Durante 2025, la carne vacuna siguió perdiendo lugar en la dieta de los hogares. Con ingresos golpeados y precios en alza, muchas familias optaron por alternativas más accesibles, como el pollo y el cerdo. Ese corrimiento del consumo impactó de lleno en el negocio ganadero, que atravesó un año con menor producción y señales claras de liquidación.
Entre enero y noviembre, la actividad mostró una contracción productiva del 1,9% en comparación con el mismo tramo del año anterior y quedó 1,4% por debajo del promedio de los últimos cinco años. El retroceso se dio en un contexto de caída del salario real que limitó la demanda interna y condicionó las decisiones del sector.
A lo largo del año también avanzó un proceso de liquidación de vientres, con una mayor participación de hembras en la faena y una reducción del stock disponible. Un productor ganadero, con pasado como funcionario durante la última experiencia peronista en el Ejecutivo, resumió el escenario sin rodeos: “no hay vacas”. Según explicó, parte de esa escasez respondió a estrategias de los frigoríficos, que compraron animales livianos y los retuvieron para engorde, reduciendo la oferta inmediata y presionando sobre los precios.
Menos carne vacuna, más pollo y cerdo
Un informe de la Bolsa de Comercio de Rosario (BCR), elaborado con datos de la Secretaría de Agricultura, indicó que la faena bovina alcanzó 12,4 millones de cabezas en los primeros once meses de 2025. Aunque el nivel se mantuvo relativamente alto, el período estuvo marcado por una “fase de liquidación”, con mayor extracción de terneros y fuerte presencia de hembras.
Desde la entidad señalaron que, pese a ese escenario, la producción casi igualó la de 2024 y la media del último lustro. “Por eso la producción en los primeros once meses de 2025 prácticamente igualó a la del mismo período del año 2024 y al promedio de los últimos cinco años (un 0,6% y 0,2% por debajo, respectivamente). Se estima que la producción total de 2025 se mantendría cerca de 3,1 millones de toneladas (res con hueso)”, explicaron desde la BCR.
Otra de las claves del año pasó por el aumento del peso de faena. “Los frigoríficos estaban comprando ganado de 200 kilos y los guardaban para engordarlos otros 100. Es decir, hubo movimiento de operaciones pero la carne no salía. Esto disparó los precios”, describió un productor ganadero y ex funcionario del área durante la gestión del Frente de Todos.
Con este telón de fondo, el consumo per cápita de carne bovina continuó en niveles bajos. La BCR estimó para 2025 un promedio de 48,6 kilos por habitante, con una leve mejora interanual del 1,6%, aunque todavía 3,6% por debajo del promedio de los últimos cinco años.

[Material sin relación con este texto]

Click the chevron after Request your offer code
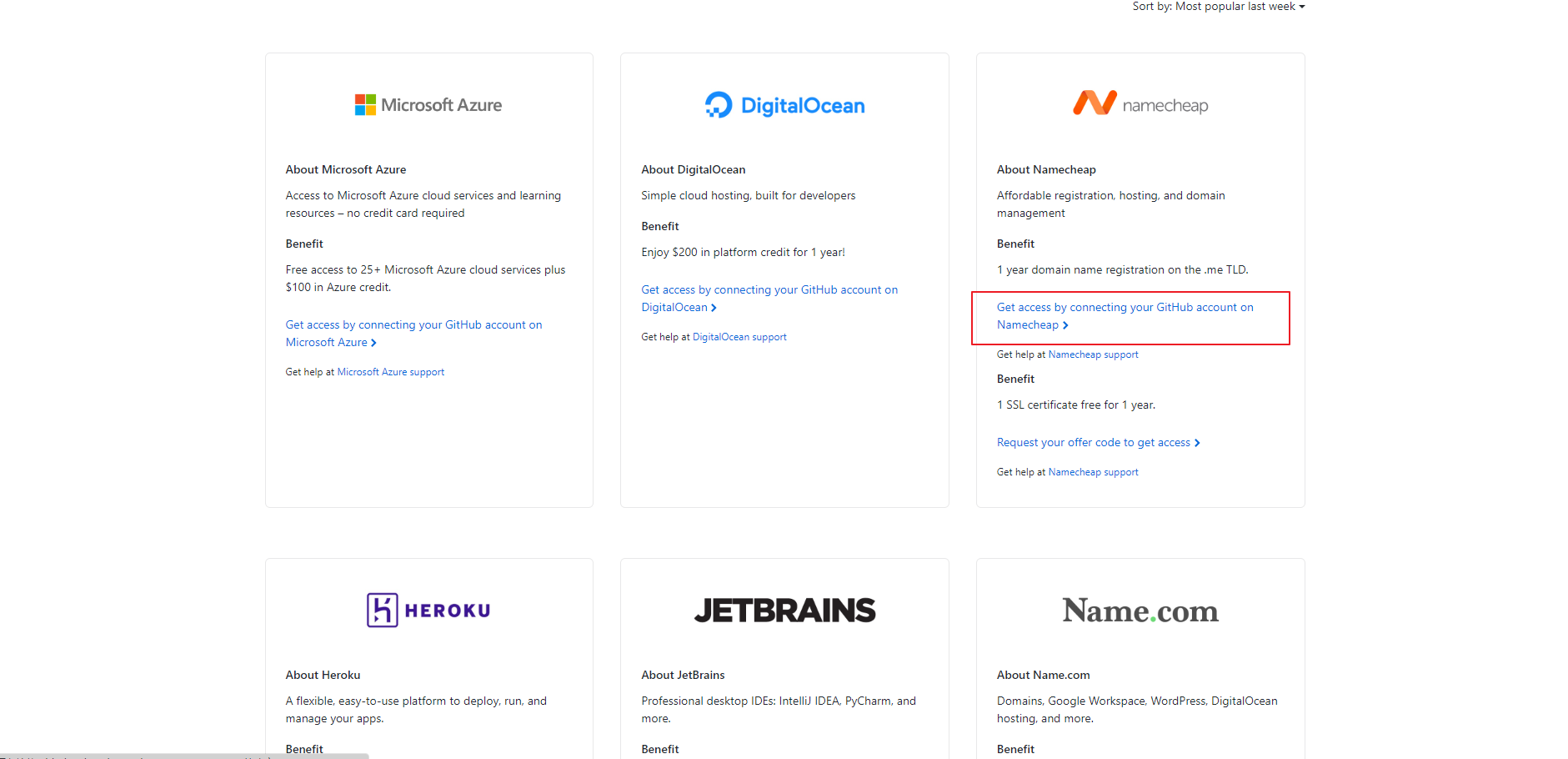The height and width of the screenshot is (759, 1568). point(1197,443)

En sentido inverso, la producción aviar y porcina ganó terreno. En el caso del pollo, la faena llegó a 686 millones de cabezas entre enero y noviembre, con una proyección anual de 753 millones y un crecimiento interanual del 1,9%. El sector porcino, en tanto, registró 8,4 millones de cabezas faenadas y una producción estimada de 809 mil toneladas, un 3% más que en 2024 y muy por encima del promedio histórico reciente.
“El análisis desagregado permite observar un cambio en la composición de la oferta proteica nacional: mientras la producción bovina muestra una relativa estabilidad, el crecimiento de la carne porcina (+3,0%) y la recuperación del sector aviar (+2,2%) han sido los responsables de empujar el agregado total hacia el alza”, indicaron desde la BCR. Detrás de ese giro, volvió a aparecer la misma causa estructural: ingresos que no alcanzan y obligan a redefinir la mesa cotidiana.